06/12/2025
Violence institutionnelle et désagrégation des métacadres : brève lecture psychanalytique contemporaine
La thèse de Helder Camara conserve une actualité troublante à l’ère des guerres hybrides, des violences diffuses et de la gouvernementalité par le chaos. Il ne s’agit plus seulement de violences visibles, spectaculaires, mais de violences structurelles, intégrées aux dispositifs mêmes qui organisent la vie collective. La violence institutionnelle ne se contente pas d’encadrer : elle fabrique des formes de subjectivation marquées par l’atteinte du lien, la disqualification symbolique et l’érosion des enveloppes contenantes du social. (...)

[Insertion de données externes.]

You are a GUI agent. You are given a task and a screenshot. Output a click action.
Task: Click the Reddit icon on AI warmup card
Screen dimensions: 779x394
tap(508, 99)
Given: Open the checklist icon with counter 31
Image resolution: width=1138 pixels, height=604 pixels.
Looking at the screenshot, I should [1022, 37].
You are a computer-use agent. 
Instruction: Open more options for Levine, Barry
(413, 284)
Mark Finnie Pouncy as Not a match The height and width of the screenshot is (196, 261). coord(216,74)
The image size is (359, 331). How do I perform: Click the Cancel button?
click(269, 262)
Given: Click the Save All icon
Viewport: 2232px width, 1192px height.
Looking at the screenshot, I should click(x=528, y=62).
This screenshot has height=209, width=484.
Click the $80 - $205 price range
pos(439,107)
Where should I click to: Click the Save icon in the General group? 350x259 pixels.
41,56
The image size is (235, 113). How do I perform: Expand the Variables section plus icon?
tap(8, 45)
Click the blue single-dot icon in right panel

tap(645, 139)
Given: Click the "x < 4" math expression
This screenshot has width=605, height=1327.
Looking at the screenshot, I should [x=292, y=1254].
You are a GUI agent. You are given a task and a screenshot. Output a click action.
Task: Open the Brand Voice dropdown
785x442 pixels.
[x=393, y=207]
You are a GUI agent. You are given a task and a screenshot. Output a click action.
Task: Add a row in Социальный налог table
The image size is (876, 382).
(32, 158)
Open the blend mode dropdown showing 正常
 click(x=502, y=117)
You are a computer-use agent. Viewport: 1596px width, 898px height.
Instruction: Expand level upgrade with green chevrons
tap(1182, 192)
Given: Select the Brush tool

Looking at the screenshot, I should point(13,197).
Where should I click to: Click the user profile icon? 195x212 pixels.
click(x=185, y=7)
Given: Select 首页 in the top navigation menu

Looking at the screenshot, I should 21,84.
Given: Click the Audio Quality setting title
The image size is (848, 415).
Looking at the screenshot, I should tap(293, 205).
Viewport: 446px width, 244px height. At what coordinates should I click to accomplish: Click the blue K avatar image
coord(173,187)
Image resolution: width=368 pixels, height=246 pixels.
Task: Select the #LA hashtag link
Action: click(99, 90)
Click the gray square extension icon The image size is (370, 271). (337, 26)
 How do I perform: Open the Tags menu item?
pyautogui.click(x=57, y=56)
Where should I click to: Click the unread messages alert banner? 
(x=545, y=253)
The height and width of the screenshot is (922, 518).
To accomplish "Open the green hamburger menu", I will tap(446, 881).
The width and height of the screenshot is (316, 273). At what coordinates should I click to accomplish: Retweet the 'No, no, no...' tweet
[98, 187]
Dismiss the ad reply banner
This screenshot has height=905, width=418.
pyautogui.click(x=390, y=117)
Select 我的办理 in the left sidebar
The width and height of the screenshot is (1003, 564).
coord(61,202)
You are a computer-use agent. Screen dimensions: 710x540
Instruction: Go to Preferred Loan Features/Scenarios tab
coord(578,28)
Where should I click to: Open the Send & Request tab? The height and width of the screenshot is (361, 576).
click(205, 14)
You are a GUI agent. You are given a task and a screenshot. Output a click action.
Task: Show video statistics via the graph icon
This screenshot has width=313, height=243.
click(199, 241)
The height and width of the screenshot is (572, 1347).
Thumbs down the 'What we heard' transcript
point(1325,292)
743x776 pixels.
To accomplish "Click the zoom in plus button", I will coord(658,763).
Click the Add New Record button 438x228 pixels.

Ce qui se donne à voir aujourd’hui, c’est une transformation du conflit social en opération de désubjectivation massive. La violence législative, relayée par l’appareil bureaucratique, fabrique de la honte, de l’humiliation, du sentiment d’insignifiance. Elle installe, à la suite de ce que j’ai déjà pu nommer dans mes travaux, une clinique de la maltraitance institutionnelle, une violence où le sujet est contraint d’habiter un monde qui ne reconnaît ni sa souffrance ni sa dignité, tout en exigeant de lui qu’il demeure silencieux, pacifié, conforme.
Le paradoxe devient alors central : ce n’est pas la parole pacifique qui est entendue, mais l’irruption du corps dans l’espace public, la violence comme ultime modalité d’existence symbolique. Des milliers de manifestants pacifiques ne produisent aucun effet ; quelques scènes de violence font reculer le pouvoir. Ce mécanisme signe la faillite des métacadres de médiation, la disparition des espaces tiers où le conflit pouvait être symbolisé sans basculer dans l’agir.
Nous assistons à un véritable retournement pervers du lien social : placer les sujets dans des conditions matérielles et symboliques intenables, organiser le vide, l’attente, le mépris, puis transformer la colère qu’on a soi-même engendrée en preuve de leur monstruosité. La victime, disqualifiée comme sujet politique, devient agresseur, fauteur de troubles, ennemi intérieur. Ce que la psychanalyse désigne comme perversion n’est plus ici seulement une structure individuelle, mais une perversion de masse (...)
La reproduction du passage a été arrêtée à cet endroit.